Currently submitted to: JMIR Cancer
Date Submitted: Jan 20, 2026
Open Peer Review Period: Jan 23, 2026 - Mar 20, 2026
(currently open for review)
Warning: This is an author submission that is not peer-reviewed or edited. Preprints - unless they show as "accepted" - should not be relied on to guide clinical practice or health-related behavior and should not be reported in news media as established information.

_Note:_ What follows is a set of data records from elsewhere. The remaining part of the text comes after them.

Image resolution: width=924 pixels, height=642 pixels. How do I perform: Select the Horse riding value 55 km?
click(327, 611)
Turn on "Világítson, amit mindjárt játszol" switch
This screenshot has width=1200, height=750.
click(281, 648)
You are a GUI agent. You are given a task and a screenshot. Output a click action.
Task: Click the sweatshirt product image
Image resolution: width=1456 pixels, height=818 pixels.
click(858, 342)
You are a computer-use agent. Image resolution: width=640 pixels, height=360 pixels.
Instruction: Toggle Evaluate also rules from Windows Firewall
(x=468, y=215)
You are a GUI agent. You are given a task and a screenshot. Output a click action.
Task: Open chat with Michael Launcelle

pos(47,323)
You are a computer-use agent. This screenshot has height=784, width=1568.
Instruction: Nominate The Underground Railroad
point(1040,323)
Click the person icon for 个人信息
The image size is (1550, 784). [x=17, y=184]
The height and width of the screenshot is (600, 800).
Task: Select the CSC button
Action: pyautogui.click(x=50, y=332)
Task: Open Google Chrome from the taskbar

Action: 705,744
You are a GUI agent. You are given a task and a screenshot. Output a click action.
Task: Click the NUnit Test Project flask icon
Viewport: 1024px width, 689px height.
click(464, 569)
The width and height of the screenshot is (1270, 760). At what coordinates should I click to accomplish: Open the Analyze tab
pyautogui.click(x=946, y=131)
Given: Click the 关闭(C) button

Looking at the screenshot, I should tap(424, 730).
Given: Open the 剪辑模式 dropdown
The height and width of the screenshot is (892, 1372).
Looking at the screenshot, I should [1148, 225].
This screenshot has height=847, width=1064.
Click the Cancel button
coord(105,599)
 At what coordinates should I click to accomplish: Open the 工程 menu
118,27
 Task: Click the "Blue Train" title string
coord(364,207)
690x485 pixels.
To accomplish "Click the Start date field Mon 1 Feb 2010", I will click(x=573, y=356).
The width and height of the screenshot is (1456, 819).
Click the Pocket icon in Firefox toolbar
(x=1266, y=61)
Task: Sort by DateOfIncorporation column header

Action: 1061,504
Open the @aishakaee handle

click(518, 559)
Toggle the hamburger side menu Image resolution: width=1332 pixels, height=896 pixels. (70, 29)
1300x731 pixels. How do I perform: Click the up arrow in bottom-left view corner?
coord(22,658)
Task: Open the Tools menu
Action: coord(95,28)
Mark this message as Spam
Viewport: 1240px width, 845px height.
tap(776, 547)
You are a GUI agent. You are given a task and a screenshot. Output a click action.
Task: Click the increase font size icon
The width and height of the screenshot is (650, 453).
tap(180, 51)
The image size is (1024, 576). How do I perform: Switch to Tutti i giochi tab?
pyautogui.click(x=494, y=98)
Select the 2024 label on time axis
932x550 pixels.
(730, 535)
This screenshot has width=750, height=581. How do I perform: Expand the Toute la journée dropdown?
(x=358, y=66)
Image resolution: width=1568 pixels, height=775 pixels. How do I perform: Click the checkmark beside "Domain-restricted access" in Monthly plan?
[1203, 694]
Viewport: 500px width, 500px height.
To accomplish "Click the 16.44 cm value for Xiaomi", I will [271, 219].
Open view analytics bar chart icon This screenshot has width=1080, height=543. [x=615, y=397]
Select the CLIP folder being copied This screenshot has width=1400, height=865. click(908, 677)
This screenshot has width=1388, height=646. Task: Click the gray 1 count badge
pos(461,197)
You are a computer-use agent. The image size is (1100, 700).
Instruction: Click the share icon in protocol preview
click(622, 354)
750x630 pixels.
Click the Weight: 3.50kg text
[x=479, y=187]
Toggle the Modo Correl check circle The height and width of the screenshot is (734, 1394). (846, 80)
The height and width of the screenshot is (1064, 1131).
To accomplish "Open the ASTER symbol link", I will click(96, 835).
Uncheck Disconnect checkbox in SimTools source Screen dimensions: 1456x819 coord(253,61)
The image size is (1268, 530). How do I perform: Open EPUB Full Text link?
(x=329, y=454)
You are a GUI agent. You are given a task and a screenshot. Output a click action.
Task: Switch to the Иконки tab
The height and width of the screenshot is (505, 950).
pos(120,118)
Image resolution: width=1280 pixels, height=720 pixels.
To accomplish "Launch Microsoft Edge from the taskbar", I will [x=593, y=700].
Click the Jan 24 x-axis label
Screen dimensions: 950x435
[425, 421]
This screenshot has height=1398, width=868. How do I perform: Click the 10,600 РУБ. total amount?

Explainable Machine Learning Based Prediction of Progression-Free Survival in Prostate Cancer: A Retrospective Cohort Study
ABSTRACT
Background:
Progression-free survival (PFS) is a critical endpoint in oncology, yet real-world applications of individualised, explainable machine-learning (ML) predictions remain limited.
Objective:
This study aims to develop and validate explainable ML models to predict PFS using retrospective data from a national prostate cancer cohort in Brunei Darussalam.
Methods:
We analysed a retrospective cohort of 212 patients (478 longitudinal observations) treated at the Brunei Cancer Centre (January 2018 to December 2024). Clinical, laboratory, and treatment data were harmonised, with missing values imputed via Extremely Randomised Trees. Longitudinal patterns were captured using a recurrent autoencoder to generate latent representations. We compared four modelling approaches: Cox Proportional Hazards (CPH), Random Survival Forests (RSF), Gradient Boosting Survival (GBS), and Deep Neural Network Survival models. Performance was evaluated using time-dependent AUC, Harrell’s C-index, and Integrated Brier Score (IBS), with SHAP (Shapley Additive exPlanations) used for interpretability.
Results:
RSF demonstrated improved discriminative performance and balanced calibration, achieving a C-index of 0.906 and AUCs of 0.941 at both 4 and 5 years (IBS = 0.0698). In contrast, the traditional CPH model performed poorly (C-index 0.531; AUC 0.706 at 4 years). Deep survival (AUCs of 0.941 at 4 years and 0.941 at 5 years, C-index 0.719, IBS=0.0590) and GBS (AUCs of 0.765 at 4 years and 0.833 at 5 years, C-index 0.844, IBS=0.0887) models showed moderate performance. SHAP analysis identified sodium (Na), alanine aminotransferase (ALT), MCH, platelet count, and specific treatment categories as key drivers of increased progression risk.
Conclusions:
Tree-based ensemble approaches, particularly RSF integrated with SHAP, offer high accuracy for personalised risk stratification in prostate cancer. These findings highlight the potential of explainable ML to enhance clinical decision-making. However, external validation in larger multi-institutional, multi-omics dataset is required before routine clinical implementation.